La Commission s’est d’abord efforcée de donner corps à ce mouton à cinq pattes avant de se concentrer sur le renforcement du Corps européen des gardes-frontières et des gardes-côtes (Frontex), les aides financières envisageables et la directive ‘retour’.
Les fermetures/réouvertures de ports (surtout en Italie), les accords partiels au cas par cas, les déclarations méchantes de dirigeants nationalistes ont rythmé l’actualité estivale en fracturant l’Union, tandis que le taux de mortalité des traversées en Méditerranée remontait encore. Le discrédit dans lequel est tombé le Conseil européen, censé « donner à l’Union les impulsions nécessaires à son développement et en définir les orientations et les priorités politiques générales » (art. 15 TUE), la soumission de son agenda aux priorités des populistes et les divergences entre ses membres étalées dans les médias, constituent le fait politique principal de la période récente. On n'attend aucune avancée concrète sur le sujet 'migration' à la réunion informelle des chefs d'État et de gouvernement, ce jeudi à Salzbourg : la « base volontaire », addition d’égoïsmes nationaux, devrait confirmer l’indigence de son output.
S’agissant du respect des valeurs de l’Union, c’est le Parlement européen qui a sauvé l’honneur, le 12 septembre, en votant à une très forte majorité, l’activation de l’article 7 TUE contre la Hongrie de M. Orbán (EUROPE 12094). Ce vote n’a pu être acquis que par une « conversion » du PPE, sous l’impulsion de son leader, Manfred Weber, qui se verrait bien Spitzenkandidat de sa famille politique (EUROPE 12089).

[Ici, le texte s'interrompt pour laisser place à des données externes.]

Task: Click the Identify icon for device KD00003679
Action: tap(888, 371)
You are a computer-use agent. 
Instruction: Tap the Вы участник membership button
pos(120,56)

Quant à la Pologne, la procédure suit son cours, tant par des échanges de lettres avec la Commission que par des auditions au Conseil de l’UE (EUROPE 12097). Il est indispensable, pour la crédibilité de l’Union aux yeux de tous les démocrates attachés à l’État de droit, que les deux procédures aillent jusqu’au Conseil européen, quand bien même la solidarité entre illibéraux empêcherait l’unanimité : précisément, il faudra se compter, aux yeux de tous les citoyens. Le bon sens réapparaîtrait.
Dans son discours sur l’état de l’Union, le président Juncker a rompu une lance contre « le nationalisme borné » (EUROPE 12094). Il a plaidé pour une alliance ambitieuse entre l’Europe et l’Afrique, pour le multilatéralisme actuellement en perte de vitesse, pour une revitalisation du Conseil ‘Affaires étrangères’ par un abandon adéquat de l’unanimité, pour une effectivité législative du socle des droits sociaux. Il a dévoilé quelques propositions, notamment en faveur du statut international de l’euro et pour garantir des élections européennes correctes, sans manipulations extérieures et dans le respect de la protection des données personnelles par les partis politiques.
La Commission a encore une année entière devant elle pour travailler avec fruit et sérénité dans un contexte inédit : des députés en campagne électorale et des chefs de gouvernement qui ne s’entendent plus. Elle peut être un pôle de stabilité, sans doute, mais aussi proposer plus, viser plus haut, décider d’être inventive et courageuse pour porter l’Union et son avenir : gardienne des traités et des valeurs, capable de dessiner un horizon pour les Européens, le dire haut et fort. Une telle ligne pourrait aussi éviter une débâcle aux élections européennes. Cette fenêtre d’opportunité qui s’ouvre pour un rééquilibrage des institutions et un retour du bon sens prend l’allure d’une occasion historique.